The workshop we conducted today aligned with this personal journey. It was a dedicated space for delving into what it means to be in the body, and how movement and sound are intrinsic to our experiences. Whether I’m actively dancing or not, I’m perpetually immersed in sound, continuously responding to the audible environment, be it urban noise or any other auditory stimulus.

This theme of embodiment and sound was the focal point of our workshop, a deliberate shift from the discussion-oriented session we had in the previous day, and the predominantly auditory nature of the exhibition. I’m truly grateful for the opportunity to offer a comprehensive exploration encompassing discussions, embodiments and deep listening.

Q: In the domain of listening, there’s a wide range of sounds that go unnoticed or unattended. Given your research background, I imagine you’ve into this area considerably. Can you explain the difference between passive hearing and intentional listening? How does paying focused attention to sounds reveal their complexities?

A: So, when I consider the concept of listening, two distinct aspects come to mind. First, there’s the act of hearing sounds-these are the sounds that surround us, existing in the background as we go about our day. This type of hearing is passive; the sounds are simply there, and we coexist with them. This is where the role of listening becomes crucial. Listening begins the moment I deliberately direct my attention towards the sounds. I begin to discern the various sounds around me, their nuances, origins and characteristics.

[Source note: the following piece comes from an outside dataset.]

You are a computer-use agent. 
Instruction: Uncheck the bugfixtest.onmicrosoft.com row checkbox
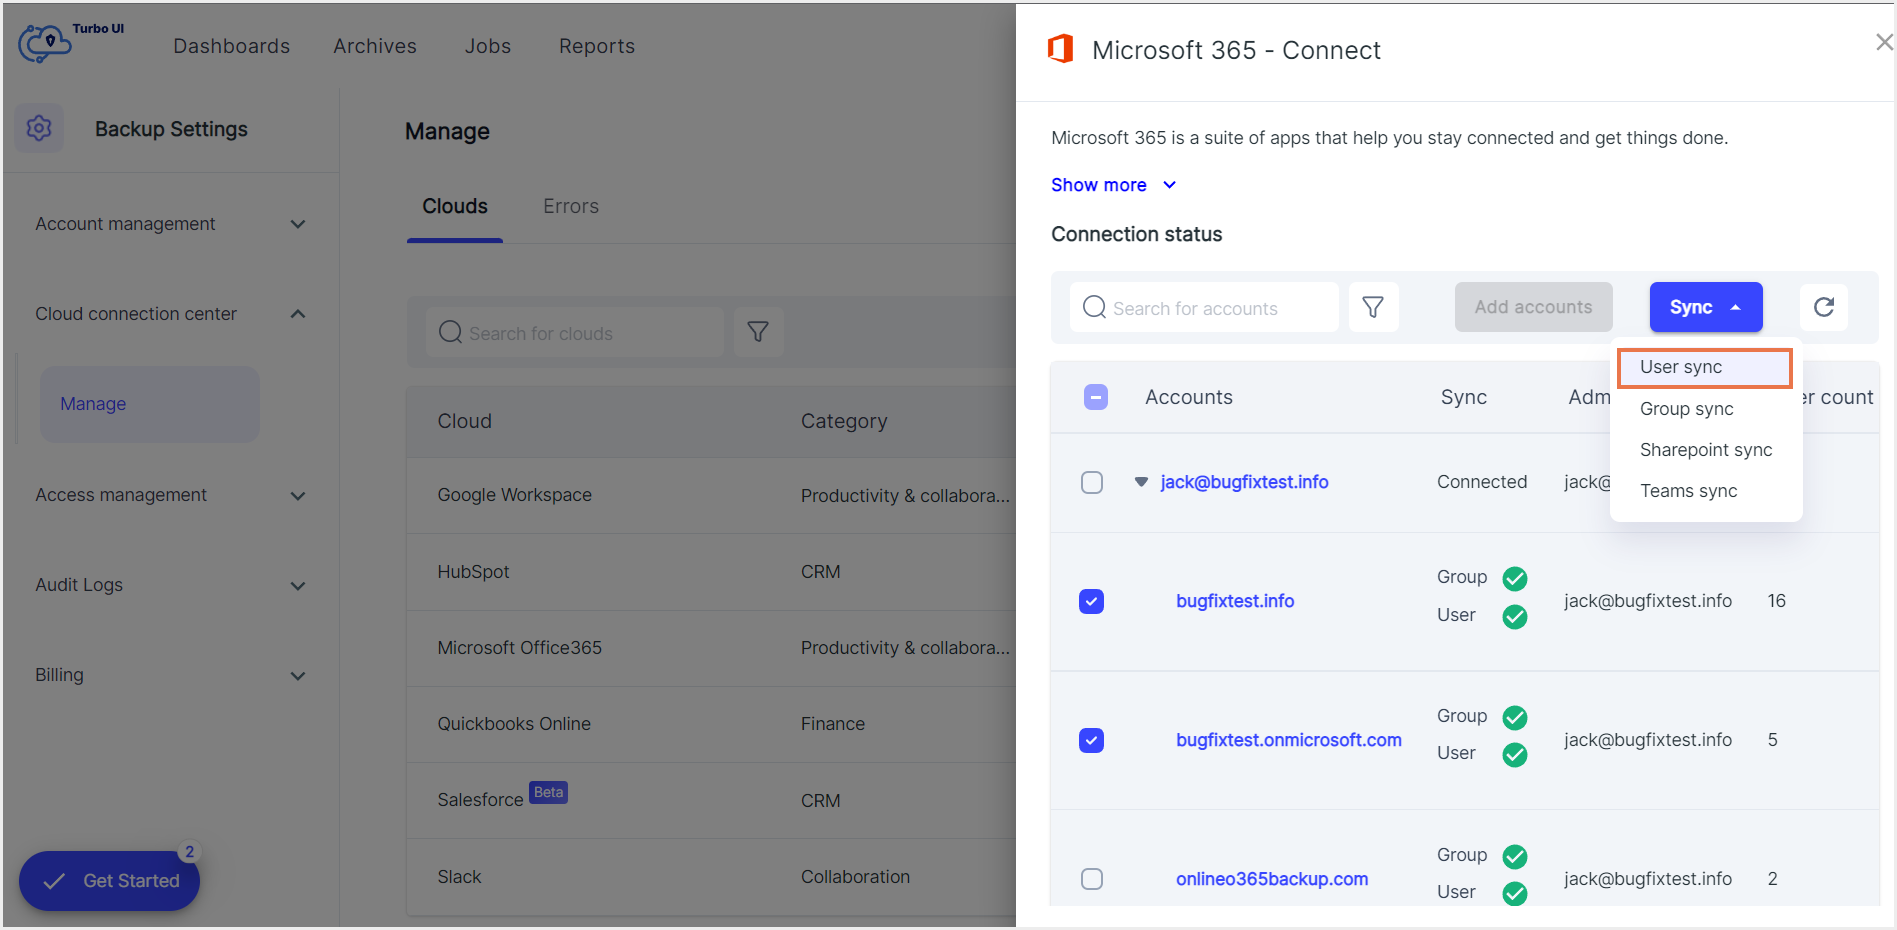1091,740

For instance, when we hear an engine sound of a car, we might label it as such and move on. But if we truly listen, we realize that sound possesses a dynamic quality, a rhythm, a rise and fall - that forms its own performance. By stripping away preconceived labels, I’ve discovered the richness of sound’s colors and shapes.

This, I believe, is the foundation of listening. Interestingly, practices like meditation and yoga also emphasize listening. They guide us towards centering ourselves through sound, whether it’s gong-related vibrations or even a simple sound to bring focus. In this exhibition’s context, the exploration of listening indeed delves into profound philosophical dimensions. However, there’s no necessity to consistently engage in such intense contemplation. Many modes of listening exist, even in everyday activities like stretching. Reflecting on my experiences, I’ve observed how sound significantly varies across locations.

Here in Sri Lanka, sounds are abundant – urban noises in Colombo and a symphony of animal sounds live together. In contrast, my time in Europe highlighted a striking absence of animal sounds, with industrial and city noises dominating the soundscape. This diversity of sonic environments further underlines the importance of active listening, regardless of the setting.

Well, another point to consider is the source of pollution, not just sound pollution but a broader awareness of our surroundings and their impact on us. Lack of awareness can lead to unintended consequences piling up without us realizing. Listening ties into this idea – understanding the sounds we generate in our daily lives and how they affect us and others.

Sara’s insight rings true; we don’t just hear through our ears; our bodies sense vibrations too. Having this awareness of the environment and actions is crucial.